Mit dem Verkauf senkt Oerlikon den Umsatzanteil des stark von Konjunkturzyklen abhängigen Textilmaschinengeschäfts. Heute stammt daraus rund die Hälfte des Umsatzes. Inskünftig wird der Anteil nach Konzernangaben noch rund ein Drittel betragen.

Beim Oerlikon-Konzern verbleiben wird nur noch das Geschäft mit Textilmaschinen für chemische Fasern. Dieses kam bisher auf einen Umsatz von rund 900 Millionen Franken. Oerlikon bezeichnet den Verkauf als weiteren strategischen Schritt zur Optimierung des Konzernportfolios.

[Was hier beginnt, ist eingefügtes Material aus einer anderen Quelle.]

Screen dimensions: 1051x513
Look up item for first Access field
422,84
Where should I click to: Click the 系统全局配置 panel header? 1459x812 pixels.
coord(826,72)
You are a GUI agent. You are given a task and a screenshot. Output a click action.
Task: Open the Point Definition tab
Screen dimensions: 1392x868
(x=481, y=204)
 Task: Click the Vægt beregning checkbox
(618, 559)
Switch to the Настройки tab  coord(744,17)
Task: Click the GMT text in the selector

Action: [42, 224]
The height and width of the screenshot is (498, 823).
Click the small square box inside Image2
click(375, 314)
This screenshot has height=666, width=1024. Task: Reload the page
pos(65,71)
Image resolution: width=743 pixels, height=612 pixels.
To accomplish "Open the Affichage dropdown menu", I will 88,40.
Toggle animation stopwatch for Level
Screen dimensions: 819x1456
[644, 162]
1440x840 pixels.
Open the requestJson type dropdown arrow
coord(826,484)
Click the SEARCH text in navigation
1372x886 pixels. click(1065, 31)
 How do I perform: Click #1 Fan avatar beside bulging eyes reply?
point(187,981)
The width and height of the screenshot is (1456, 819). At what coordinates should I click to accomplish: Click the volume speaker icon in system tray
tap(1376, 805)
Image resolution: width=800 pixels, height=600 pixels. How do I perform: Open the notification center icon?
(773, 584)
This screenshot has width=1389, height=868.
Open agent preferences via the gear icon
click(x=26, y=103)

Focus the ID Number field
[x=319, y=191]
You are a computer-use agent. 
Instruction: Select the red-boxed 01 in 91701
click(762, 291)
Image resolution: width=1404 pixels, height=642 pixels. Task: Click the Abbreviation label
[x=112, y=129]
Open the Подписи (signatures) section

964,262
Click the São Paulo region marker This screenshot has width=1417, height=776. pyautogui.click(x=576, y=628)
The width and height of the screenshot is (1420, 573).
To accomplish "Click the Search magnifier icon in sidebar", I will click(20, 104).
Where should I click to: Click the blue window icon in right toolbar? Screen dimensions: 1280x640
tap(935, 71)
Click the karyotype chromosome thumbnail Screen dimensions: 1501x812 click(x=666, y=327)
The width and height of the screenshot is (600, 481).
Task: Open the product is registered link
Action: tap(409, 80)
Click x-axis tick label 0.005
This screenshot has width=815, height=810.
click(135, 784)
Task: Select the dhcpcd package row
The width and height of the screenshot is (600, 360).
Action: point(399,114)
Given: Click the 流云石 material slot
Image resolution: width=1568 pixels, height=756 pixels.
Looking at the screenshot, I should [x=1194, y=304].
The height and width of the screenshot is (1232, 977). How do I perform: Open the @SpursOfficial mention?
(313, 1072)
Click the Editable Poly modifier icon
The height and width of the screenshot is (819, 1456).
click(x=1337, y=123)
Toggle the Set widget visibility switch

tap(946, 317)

Der Verkauf soll im Frühherbst kommenden Jahres vollzogen werden und muss vorher noch von mehreren nationalen Wettbewerbsbehörden genehmigt werden.

Ex-Saurer-CEO als Verwaltungsratspräsident

Die Jinsheng-Gruppe, die neue Besitzerin der von Oerlikon verkauften Geschäftsfelder, wird ihr Textilmaschinengeschäft unter dem Namen Saurer firmieren lassen. Verwaltungsratspräsident der neuen Saurer-Gruppe wird Heinrich Fischer. Er war der letzte Konzernchef von Saurer, ehe das Unternehmen 2007 in Oerlikon aufging.

Neben Fischer wird im Verwaltungsrat auch Pan Xuepeng Einsitz nehmen. Operativ geleitet werden soll die Saurer-Gruppe gemäss Communiqué von Daniel Lippuner, der derzeit bei Oerlikon Textile das Komponentengeschäft leitet.

Die Jinsheng-Gruppe, zu welcher der neue Saurer-Konzern gehören wird, erwirtschaftet derzeit nach eigenen Angaben mit rund 5000 Mitarbeitern einen Umsatz von umgerechnet rund 1 Milliarde Franken. Die zum Konzern gehörenden Unternehmen stellen Werkzeugmaschinen, Textilrecylingmaschinen sowie medizinische Tests her. Die Jinsheng-Gruppe wurde vor rund 12 Jahren in der Jintan-Wirtschaftszone in der chinesischen Provinz Jiangsu gegründet.

Nicht erste Devestition

Der Verkauf eines grossen Teil des Textilmaschinengeschäfts ist nicht die erste Devestition, seit der russische Industrielle Viktor Vekselberg die Kontrolle über den Oerlikon-Konzern übernommen hat und das Unternehmen mit einer Refinanzierung von seiner riesigen Schuldenlast befreit werden musste.

So hat der Konzern erst vor einigen Tagen den Verkauf seiner Solarsparte an die japanische Tokyo Electron abgeschlossen. Oerlikon hat für sie 250 Millionen Franken erhalten. Nebst der bald kleineren Textilmaschinensparte gehören zu Oerlikon auch der Beschichtungsspezialist Balzers Coating und die auf Vakuumpumpen spezialisierte Leybold. Ausserdem stellt Oerlikon auch Antriebssysteme her (Drive Systems).